PostPosted: Wed Mar 28, 2012 9:04 pm 
Offline
Member with 200 posts
Member with 200 posts

Joined: Sun May 25, 2008 9:23 pm
Posts: 246
It is important to distinguish between language and communication though. Many animals have distinct sounds for distinct situations. Not only monkeys, but chickens too have sounds that indicate that a predator is on the ground or in the air. Language is about being able to combine sounds to produce more complex meanings or modify "statements". Monkeys too have now been shown to modify predator calls to imply something like "I thought a saw a leopard". Nevertheless, I doubt whether they, or ground squirrels, could ask me whether I saw a predator...


Top
 Profile  
 
 Post subject: Re: We are winning!
PostPosted: Thu Mar 29, 2012 1:51 am 
Offline
Member with over 1000 posts!
Member with over 1000 posts!
User avatar

Joined: Tue Apr 18, 2006 2:09 pm
Posts: 1649
Location: Regina, Saskatchewan, Canada
The methods of testing the ground squirrels and the prairie dogs was to send intruders through their colony and see their reaction and also record their call. For different types of predator, they responded differently for example, snakes had everyone get above ground because a snake can go down the holes but a badger needed everyone hiding because badgers will try to dig them up and then for a coyote, they would watch the coyote. Then they would play the warning calls and observed the animals reacted correctly for the animal in question even though no intruder was there. This of course only proved they had nouns. With computer analysis, they could then see the differences between calls. Once they figured out what kinds of sounds they were making to be different, they could test for adjectives (color and size of the intruder), verbs (what the intruder is doing), adjectives (direction of travel and speed of travel and position within the colony). These four types of unique "words" were present and understood by the others and put together in simple "sentences." These two species also had very different ways of creating words but both did the whole sentence within short calls and the significant differences within harmonic frequencies in the ultrasonic range (too high for humans to hear) which is a frequency that travels well down holes but also is hard to pinpoint for animals with their ears too far apart (more then the inch or two that separates their ears). As you can see, it is more then just a handful of calls used for specific purposes that is found in most animal species.


Top
 Profile  
 
 Post subject: Re: We are winning!
PostPosted: Thu Mar 29, 2012 3:37 am 
Offline
Member with over 1000 posts!
Member with over 1000 posts!

Joined: Wed May 28, 2008 12:42 am
Posts: 1340
Ann Vole wrote:
The methods of testing the ground squirrels and the prairie dogs was to send intruders through their colony and see their reaction and also record their call. For different types of predator, they responded differently for example, snakes had everyone get above ground because a snake can go down the holes but a badger needed everyone hiding because badgers will try to dig them up and then for a coyote, they would watch the coyote. Then they would play the warning calls and observed the animals reacted correctly for the animal in question even though no intruder was there. This of course only proved they had nouns. With computer analysis, they could then see the differences between calls. Once they figured out what kinds of sounds they were making to be different, they could test for adjectives (color and size of the intruder), verbs (what the intruder is doing), adjectives (direction of travel and speed of travel and position within the colony). These four types of unique "words" were present and understood by the others and put together in simple "sentences." These two species also had very different ways of creating words but both did the whole sentence within short calls and the significant differences within harmonic frequencies in the ultrasonic range (too high for humans to hear) which is a frequency that travels well down holes but also is hard to pinpoint for animals with their ears too far apart (more then the inch or two that separates their ears). As you can see, it is more then just a handful of calls used for specific purposes that is found in most animal species.

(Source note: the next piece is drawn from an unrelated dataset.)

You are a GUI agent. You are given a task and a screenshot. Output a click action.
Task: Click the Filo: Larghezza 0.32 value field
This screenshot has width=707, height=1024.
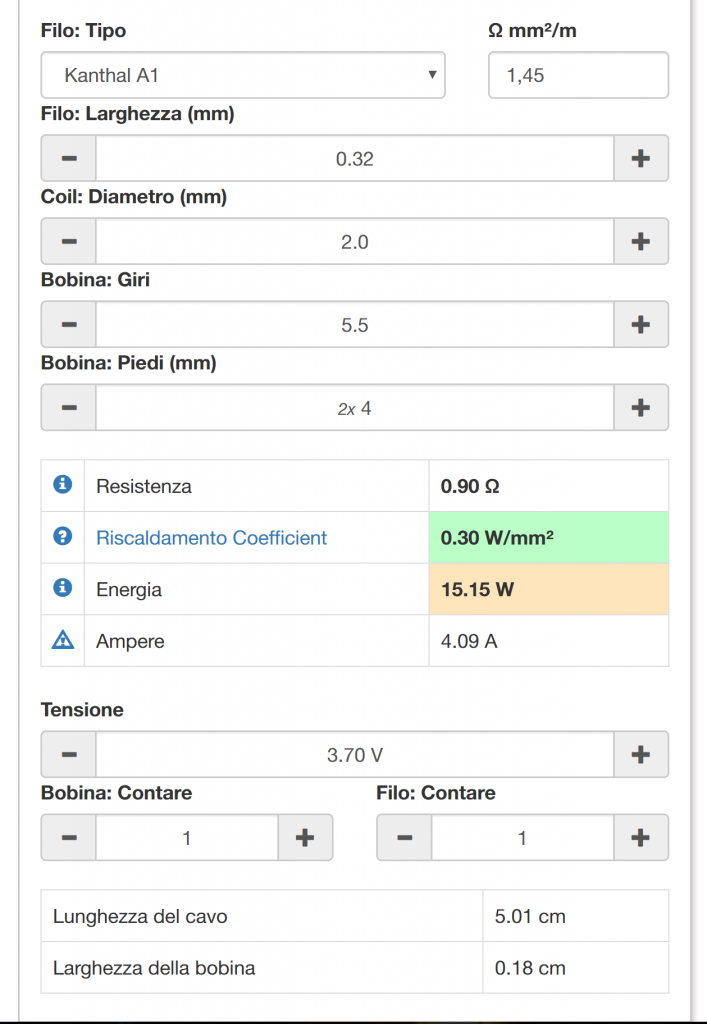pos(354,158)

This is fascinating Ann ... but who is "they" that are doing these studies and, are these studies reported?

You know, of course, that there is a distinction made between communication and actual language. It is widely believed that animals can communicate but do not do so with language which is a human characteristic. While humans have language as part of the brain's capacity, other animals do not. Humans can communicate through language (although our language-communication accounts for roughly 30% of our total communication while the other 70% is communicated through other means, such as facial expression and body-language in general), animals are not believed to have language .......language and communication are very different things.

Are you suggesting that animals have a kind of communication that could be construed as a kind of language? Or are you suggesting that some animals' communication is much more complex than previously known?


Top
 Profile  
 
 Post subject: Re: We are winning!
PostPosted: Thu Mar 29, 2012 5:25 am 
Offline
Member with over 1000 posts!
Member with over 1000 posts!
User avatar

Joined: Tue Apr 18, 2006 2:09 pm
Posts: 1649
Location: Regina, Saskatchewan, Canada
animal-friendly wrote:
...who is "they" that are doing these studies and, are these studies reported?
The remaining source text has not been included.